Per far ciò molto utile può risultare l’attività di rating advisoring svolta dai consulenti aziendali che pur a servizio degli amministratori risulterebbe di supporto a tanti stakeholder quali revisori, sindaci, finanziatori e quant’altro.


Non a caso lo stesso Consiglio Nazionale dei Dottori Commercialisti ed Esperti Contabili ha pubblicato nel mese di maggio 2029 il documento dal titolo: “Rating advisory e pianificazione finanziaria alla luce dell’evoluzione del quadro regolamentare: il nuovo rapporto banca-impresa ed il ruolo del commercialista” nel quale evidenzia proprio l’importanza per i professionisti di acquisire competenze sul questo specifico tema.


Il rating altro non è che l’insieme strutturato e documentato delle metodologie, dei processi organizzativi e di controllo, delle procedure di acquisizione, analisi ed elaborazione delle informazioni rilevanti per la formulazione di valutazioni sintetiche del merito di credito di un soggetto affidato e della rischiosità delle singole operazioni creditizie.

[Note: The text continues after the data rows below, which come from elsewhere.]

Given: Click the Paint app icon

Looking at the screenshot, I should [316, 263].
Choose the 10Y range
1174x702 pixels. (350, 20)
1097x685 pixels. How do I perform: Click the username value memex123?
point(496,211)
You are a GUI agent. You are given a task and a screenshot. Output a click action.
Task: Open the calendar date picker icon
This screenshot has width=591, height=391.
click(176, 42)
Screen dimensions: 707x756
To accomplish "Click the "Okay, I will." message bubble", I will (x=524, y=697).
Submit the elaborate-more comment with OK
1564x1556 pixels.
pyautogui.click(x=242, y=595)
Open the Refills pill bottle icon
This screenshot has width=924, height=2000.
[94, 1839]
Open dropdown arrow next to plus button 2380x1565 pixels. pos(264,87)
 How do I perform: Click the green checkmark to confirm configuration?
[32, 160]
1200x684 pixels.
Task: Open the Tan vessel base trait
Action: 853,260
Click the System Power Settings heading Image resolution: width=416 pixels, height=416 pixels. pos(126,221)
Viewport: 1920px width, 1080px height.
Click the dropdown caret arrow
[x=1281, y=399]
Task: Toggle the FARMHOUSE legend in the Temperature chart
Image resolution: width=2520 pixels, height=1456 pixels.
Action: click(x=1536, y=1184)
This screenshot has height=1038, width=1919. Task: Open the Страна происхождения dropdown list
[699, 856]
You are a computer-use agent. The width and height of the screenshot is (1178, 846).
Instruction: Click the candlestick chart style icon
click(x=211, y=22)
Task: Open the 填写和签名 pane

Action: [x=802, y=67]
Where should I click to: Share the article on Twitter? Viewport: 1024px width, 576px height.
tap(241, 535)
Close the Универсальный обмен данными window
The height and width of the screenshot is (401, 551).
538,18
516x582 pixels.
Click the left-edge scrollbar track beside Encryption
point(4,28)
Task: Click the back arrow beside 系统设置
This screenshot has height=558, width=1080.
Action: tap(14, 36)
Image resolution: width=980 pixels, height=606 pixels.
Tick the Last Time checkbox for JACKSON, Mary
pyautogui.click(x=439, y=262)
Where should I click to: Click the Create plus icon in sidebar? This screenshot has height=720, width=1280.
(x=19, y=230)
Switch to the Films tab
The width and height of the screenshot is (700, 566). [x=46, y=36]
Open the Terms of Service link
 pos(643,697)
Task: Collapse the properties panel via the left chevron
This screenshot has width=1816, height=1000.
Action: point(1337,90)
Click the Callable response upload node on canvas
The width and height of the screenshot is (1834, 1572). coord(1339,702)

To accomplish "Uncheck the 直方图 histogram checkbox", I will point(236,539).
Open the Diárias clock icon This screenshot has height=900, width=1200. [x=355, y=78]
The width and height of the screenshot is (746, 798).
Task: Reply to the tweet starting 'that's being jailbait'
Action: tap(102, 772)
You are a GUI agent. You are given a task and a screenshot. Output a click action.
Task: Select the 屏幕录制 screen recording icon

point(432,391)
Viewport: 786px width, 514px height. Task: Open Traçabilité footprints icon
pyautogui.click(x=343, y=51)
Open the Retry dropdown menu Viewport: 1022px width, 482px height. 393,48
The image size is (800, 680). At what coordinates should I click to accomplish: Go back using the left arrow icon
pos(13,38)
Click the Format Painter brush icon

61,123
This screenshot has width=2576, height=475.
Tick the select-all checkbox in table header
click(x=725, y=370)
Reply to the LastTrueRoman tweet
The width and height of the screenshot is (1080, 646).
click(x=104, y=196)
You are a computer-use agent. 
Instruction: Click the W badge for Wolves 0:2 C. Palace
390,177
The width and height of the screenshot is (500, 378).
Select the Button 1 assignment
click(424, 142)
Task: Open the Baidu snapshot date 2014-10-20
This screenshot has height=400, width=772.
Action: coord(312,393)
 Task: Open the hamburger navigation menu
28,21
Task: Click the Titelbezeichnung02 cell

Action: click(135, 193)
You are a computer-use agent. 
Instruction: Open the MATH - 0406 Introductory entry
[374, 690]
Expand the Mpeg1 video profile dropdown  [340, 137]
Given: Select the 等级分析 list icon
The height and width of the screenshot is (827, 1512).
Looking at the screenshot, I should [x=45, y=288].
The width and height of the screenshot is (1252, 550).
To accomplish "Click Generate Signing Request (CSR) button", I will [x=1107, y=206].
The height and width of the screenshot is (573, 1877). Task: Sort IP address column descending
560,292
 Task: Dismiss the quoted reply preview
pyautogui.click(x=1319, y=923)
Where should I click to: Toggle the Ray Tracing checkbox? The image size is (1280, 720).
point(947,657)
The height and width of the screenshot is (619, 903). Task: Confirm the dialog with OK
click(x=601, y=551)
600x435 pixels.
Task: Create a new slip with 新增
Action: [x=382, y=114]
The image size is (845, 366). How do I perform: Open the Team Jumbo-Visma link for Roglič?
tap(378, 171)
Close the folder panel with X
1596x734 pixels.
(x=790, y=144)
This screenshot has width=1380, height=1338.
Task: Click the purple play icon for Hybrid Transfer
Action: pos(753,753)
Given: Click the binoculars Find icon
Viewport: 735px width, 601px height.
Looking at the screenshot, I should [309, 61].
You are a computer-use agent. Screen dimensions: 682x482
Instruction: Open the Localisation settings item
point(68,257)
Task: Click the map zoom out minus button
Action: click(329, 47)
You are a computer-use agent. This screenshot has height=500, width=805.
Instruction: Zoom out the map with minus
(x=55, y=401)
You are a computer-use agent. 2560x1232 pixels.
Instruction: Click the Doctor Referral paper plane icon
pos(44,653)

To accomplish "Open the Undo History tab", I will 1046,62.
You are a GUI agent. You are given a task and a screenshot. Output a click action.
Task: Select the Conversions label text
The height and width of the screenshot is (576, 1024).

Attraverso il sistema di rating il sistema bancario attribuisce al debitore il grado interno di merito creditizio (rating) in modo da ordinare le controparti in relazione alla loro rischiosità, allo scopo di pervenire ad una stima attendibile delle componenti di rischio.


Il rating rappresenta dunque, in estrema sintesi, il giudizio sulla affidabilità di una controparte nella misura in cui stabilisce il rischio di una sua eventuale insolvenza.  


Tale valutazione è utilizzata per il calcolo della dotazione minima di capitale che le banche devono mantenere a fronte del rischio di credito ma i principi su cui si basa possono evidentemente essere utilizzati anche ai fini delle valutazioni previste dal Codice della Crisi. 


I sistemi di rating bancari e gli algoritmi su cui si basano sono generalmente inaccessibili agli esterni ma un consulente aziendale preparato così come un manager qualificato possono utilizzare l’informazione come dato quali/quantitativo ai fini di una valutazione più completa ed approfondita di una specifica posizione aziendale. 


Peraltro il sistema bancario effettua, attraverso l’esame periodico delle Centrale dei rischi, sistematici aggiustamenti del rating dei suoi clienti e quindi mediante l’acquisizione del dato è possibile assumere una preziosa informazione sul livello di rischio che il sistema bancario assegna alla impresa. 


Per un professionista dotarsi di competenze di rating advisoring può certamente aiutarlo ad interpretare l’informazione sul rating per utilizzarla anche ai fini di esprimere giudizi più attenti sullo stato di salute della impresa in modo da decidere con maggior accortezza se effettuare o meno una segnalazione all’OCRI.